Literacy has also increased considerably and the male-female literacy gap has decreased substantially, especially in the younger generation. In 1972, 51.18 per cent and in 1981, 55.04 per cent of Karachiites were literate. In 1998, the figure was 67.42 per cent. In 1972, 45.02 and in 1981, 48.84 per cent of women were literate as compared to 62.88 per cent in 1998. The differences are far more dramatic in the age group of 10 to 14 years. In 1972, 55.59 per cent and in 1981, 55.24 per cent of this age group was literate. In 1998, this figure had increased to 74.71 per cent. In this age group 55.38 per cent of females were literate in 1981. In 1998 this increased to 74.16 per cent, almost closing the male-female literacy gap. These trends point to the importance given to education and to its availability in spite of the failures of the government in this sector and to the fact that a more equitable gender relationship is being created. Besides other repercussions, these developments are a source of stress and strain in a society which is dominated by a retrogressive state culture.

Marital status and related matters have also changed. Total married population of 15 and above has decreased from 62.08 per cent in 1981 (in 1972 this figure was 66.22) to 56.29 per cent in 1998. The decrease in the case of women is larger (from 66.06 per cent to 59.59 per cent between 1981 and 1998). Between the age group of 15 and 24 these changes are even more marked. The number of married people in this age group has fallen from 24.37 per cent to 18.58 per cent in the inter-census years. For women the fall is even greater (from 37.92 per cent in 1981 to 28.54 per cent in 1998). The divorce rate has also gone up by more than 100 per cent between 1981 and 1998. It has increased most in the age group of between 25 and 49 (by 226 per cent) and between 50 and 59 (by 323 per cent). These figures are important as they point to the erosion of feudal values, weakening of the joint family system and the assertion of individual decision making. In short, this change, along with increased literacy and a fall in the population growth rate, is a social revolution.

However, in economic terms there have been major setbacks. Employment has fallen from 33.43 per cent in 1981 to 27.58 per cent in 1998. The worst effected is the age group of 60 and above where employment has fallen from 33.25 per cent to 18.74 per cent. There has also been a substantial fall in persons employed in government service (from 6.84 per cent to 4.14 per cent) and hence in access to corridors of power. In the age group of 60 and above this fall has been dramatic (from 4.24 per cent to 1.28 per cent). This means that we need to generate jobs for our senior citizens especially since the joint family system is starting to come under stress as pointed out by statistics mentioned earlier in the text.

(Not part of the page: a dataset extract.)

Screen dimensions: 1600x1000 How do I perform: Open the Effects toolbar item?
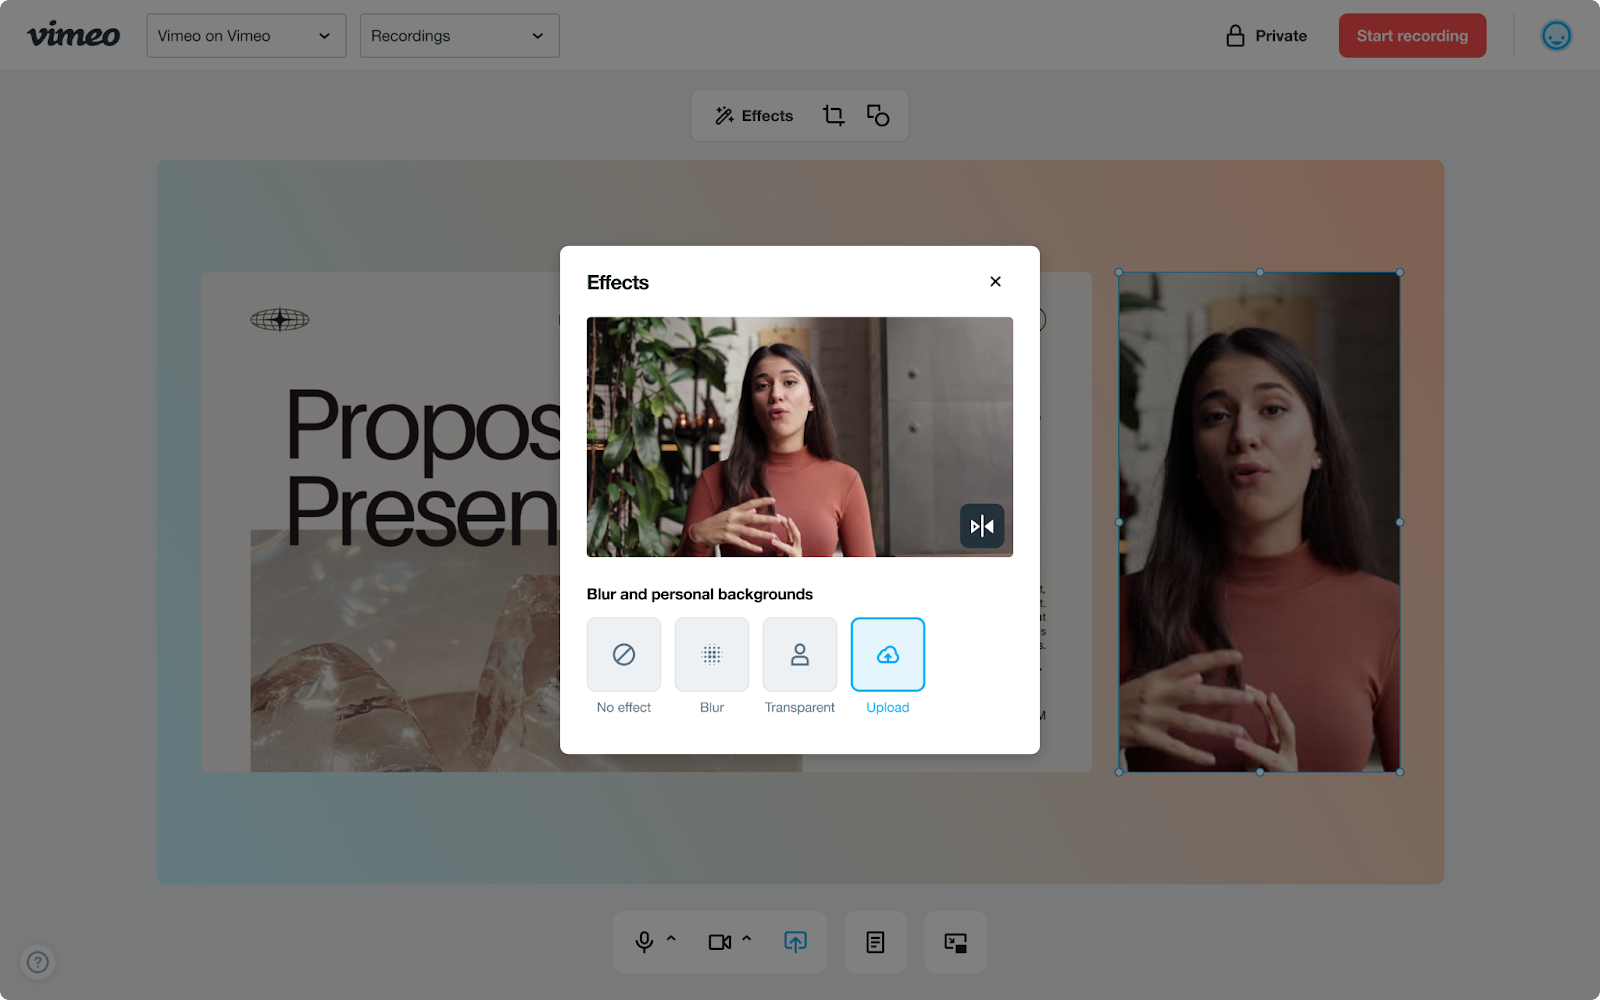tap(754, 116)
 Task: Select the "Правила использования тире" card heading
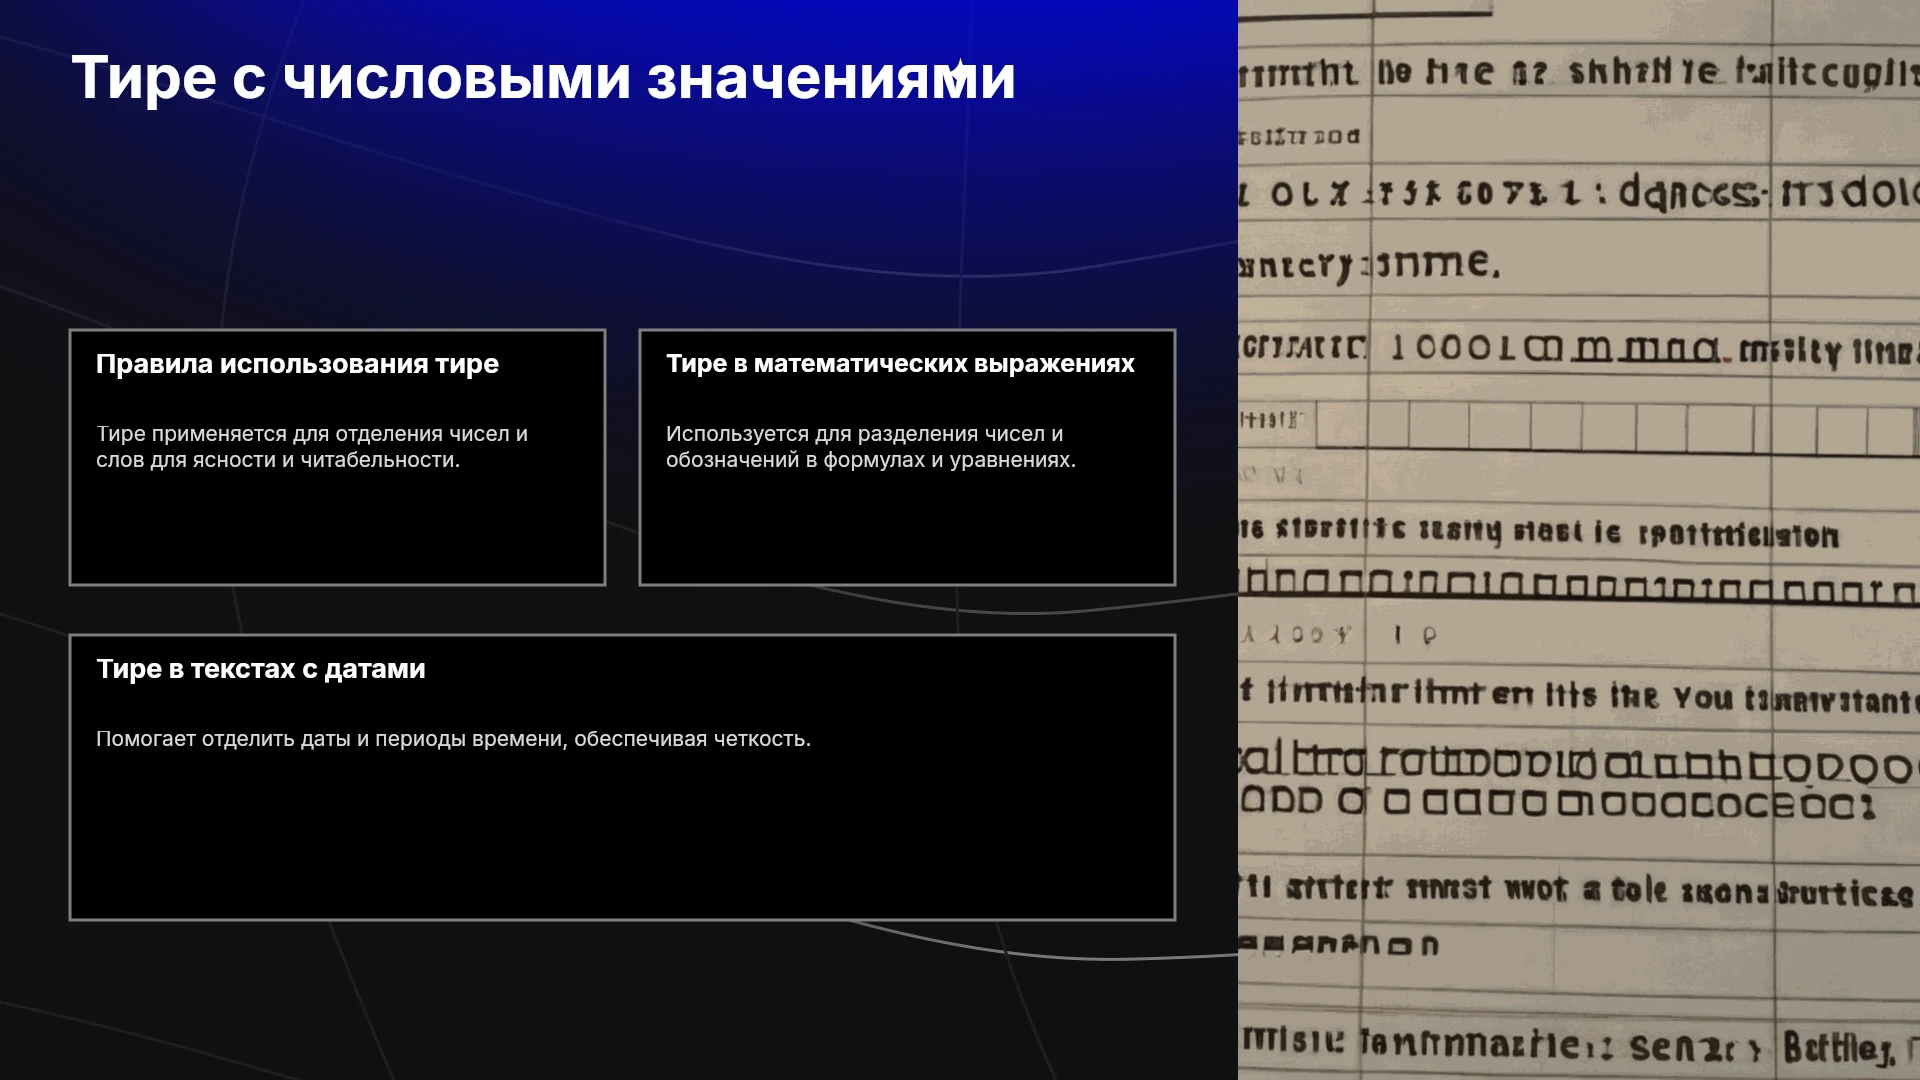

Karachiites are living in dramatically better environmental conditions at the micro level in spite of increasingly bad conditions at the macro level. The number of housing units has increased from 0.858 million in 1980 (when the last housing census before the 1998 one was conducted) to 1.457 million in 1998. However, rental housing has increased from 26.40 per cent of the total stock to 32.48 per cent. The number of one room houses has fallen from 44.94 per cent to 30.09 per cent of the total stock and the number of three room houses has increased from 13.96 per cent to 21.12 per cent. The number of houses with electric connections has increased from 65.78 per cent in 1980 to 93.79 per cent in 1998 and the number of homes with pipe water connections has increased from 44.45 per cent to 74.38 per cent during the same period. The number of homes with reinforced concrete roofs has increased from 42.54 per cent to 56.04 per cent during the inter-housing census years.